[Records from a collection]

:::

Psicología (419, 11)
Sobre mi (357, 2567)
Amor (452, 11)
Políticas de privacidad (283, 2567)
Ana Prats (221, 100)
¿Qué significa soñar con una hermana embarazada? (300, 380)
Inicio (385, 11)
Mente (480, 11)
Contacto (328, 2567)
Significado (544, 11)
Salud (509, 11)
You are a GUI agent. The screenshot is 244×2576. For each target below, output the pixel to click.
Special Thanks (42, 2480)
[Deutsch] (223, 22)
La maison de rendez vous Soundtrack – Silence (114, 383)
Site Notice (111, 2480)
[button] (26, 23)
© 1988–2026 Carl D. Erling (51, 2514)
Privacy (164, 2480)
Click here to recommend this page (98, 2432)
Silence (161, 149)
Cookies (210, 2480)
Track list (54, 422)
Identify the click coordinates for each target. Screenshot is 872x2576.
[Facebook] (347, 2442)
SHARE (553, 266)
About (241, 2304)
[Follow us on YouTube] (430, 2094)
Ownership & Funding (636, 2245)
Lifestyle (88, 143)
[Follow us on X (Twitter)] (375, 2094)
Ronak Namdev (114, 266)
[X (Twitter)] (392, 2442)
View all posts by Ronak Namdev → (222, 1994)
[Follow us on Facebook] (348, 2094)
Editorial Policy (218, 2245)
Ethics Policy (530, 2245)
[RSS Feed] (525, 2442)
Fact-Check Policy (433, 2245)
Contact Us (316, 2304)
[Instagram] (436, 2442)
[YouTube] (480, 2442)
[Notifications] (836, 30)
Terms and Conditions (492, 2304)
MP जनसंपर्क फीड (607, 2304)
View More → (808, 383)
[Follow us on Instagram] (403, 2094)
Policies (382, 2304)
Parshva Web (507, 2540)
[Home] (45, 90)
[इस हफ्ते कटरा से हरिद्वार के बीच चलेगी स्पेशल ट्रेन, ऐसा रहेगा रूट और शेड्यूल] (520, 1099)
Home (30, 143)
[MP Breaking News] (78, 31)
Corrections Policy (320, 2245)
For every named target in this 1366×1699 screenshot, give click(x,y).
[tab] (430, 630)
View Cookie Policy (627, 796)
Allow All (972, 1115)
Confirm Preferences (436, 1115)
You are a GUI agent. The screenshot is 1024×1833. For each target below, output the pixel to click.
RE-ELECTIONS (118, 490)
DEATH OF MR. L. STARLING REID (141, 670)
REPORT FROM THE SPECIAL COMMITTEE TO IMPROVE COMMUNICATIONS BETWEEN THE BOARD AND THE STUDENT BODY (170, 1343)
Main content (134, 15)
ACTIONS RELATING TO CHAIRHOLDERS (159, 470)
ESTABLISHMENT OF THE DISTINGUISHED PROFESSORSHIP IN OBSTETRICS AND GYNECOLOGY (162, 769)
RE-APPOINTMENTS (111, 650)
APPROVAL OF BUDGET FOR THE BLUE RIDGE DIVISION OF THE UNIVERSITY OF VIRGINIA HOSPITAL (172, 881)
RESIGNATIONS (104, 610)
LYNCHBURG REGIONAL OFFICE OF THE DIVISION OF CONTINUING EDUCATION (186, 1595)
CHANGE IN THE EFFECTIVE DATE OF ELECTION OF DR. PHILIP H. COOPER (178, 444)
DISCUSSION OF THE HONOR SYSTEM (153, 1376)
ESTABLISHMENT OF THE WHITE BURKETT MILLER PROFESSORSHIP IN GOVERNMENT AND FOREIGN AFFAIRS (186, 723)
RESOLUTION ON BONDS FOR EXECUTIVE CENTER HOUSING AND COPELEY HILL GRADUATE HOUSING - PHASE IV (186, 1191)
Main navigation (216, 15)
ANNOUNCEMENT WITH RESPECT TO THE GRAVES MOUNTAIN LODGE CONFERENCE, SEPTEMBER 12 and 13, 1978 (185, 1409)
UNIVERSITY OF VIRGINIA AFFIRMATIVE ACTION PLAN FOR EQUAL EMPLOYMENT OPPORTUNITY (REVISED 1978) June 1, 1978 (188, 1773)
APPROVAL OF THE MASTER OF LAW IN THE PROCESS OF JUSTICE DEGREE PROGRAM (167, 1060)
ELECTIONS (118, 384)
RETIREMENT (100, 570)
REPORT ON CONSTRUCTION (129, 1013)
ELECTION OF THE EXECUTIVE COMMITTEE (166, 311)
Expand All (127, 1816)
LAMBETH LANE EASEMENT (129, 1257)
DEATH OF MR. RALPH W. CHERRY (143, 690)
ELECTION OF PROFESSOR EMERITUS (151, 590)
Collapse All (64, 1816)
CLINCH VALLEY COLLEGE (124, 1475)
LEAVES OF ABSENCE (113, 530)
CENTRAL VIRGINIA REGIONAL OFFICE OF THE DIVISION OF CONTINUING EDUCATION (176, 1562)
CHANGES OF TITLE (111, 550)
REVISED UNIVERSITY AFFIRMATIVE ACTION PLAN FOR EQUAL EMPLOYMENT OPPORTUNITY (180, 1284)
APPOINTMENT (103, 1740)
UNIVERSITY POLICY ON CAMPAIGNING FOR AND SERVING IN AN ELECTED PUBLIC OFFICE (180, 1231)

:::

» **AIM OF THE EXERCISE**: Above are some records; copy exactly the lines from the one with "Ownership & Funding (636, 2245)" through the one with "Confirm Preferences (436, 1115)", both included, and no others.

» **RESPONSE**:
Ownership & Funding (636, 2245)
Lifestyle (88, 143)
[Follow us on X (Twitter)] (375, 2094)
Ronak Namdev (114, 266)
[X (Twitter)] (392, 2442)
View all posts by Ronak Namdev → (222, 1994)
[Follow us on Facebook] (348, 2094)
Editorial Policy (218, 2245)
Ethics Policy (530, 2245)
[RSS Feed] (525, 2442)
Fact-Check Policy (433, 2245)
Contact Us (316, 2304)
[Instagram] (436, 2442)
[YouTube] (480, 2442)
[Notifications] (836, 30)
Terms and Conditions (492, 2304)
MP जनसंपर्क फीड (607, 2304)
View More → (808, 383)
[Follow us on Instagram] (403, 2094)
Policies (382, 2304)
Parshva Web (507, 2540)
[Home] (45, 90)
[इस हफ्ते कटरा से हरिद्वार के बीच चलेगी स्पेशल ट्रेन, ऐसा रहेगा रूट और शेड्यूल] (520, 1099)
Home (30, 143)
[MP Breaking News] (78, 31)
Corrections Policy (320, 2245)
For every named target in this 1366×1699 screenshot, give click(x,y).
[tab] (430, 630)
View Cookie Policy (627, 796)
Allow All (972, 1115)
Confirm Preferences (436, 1115)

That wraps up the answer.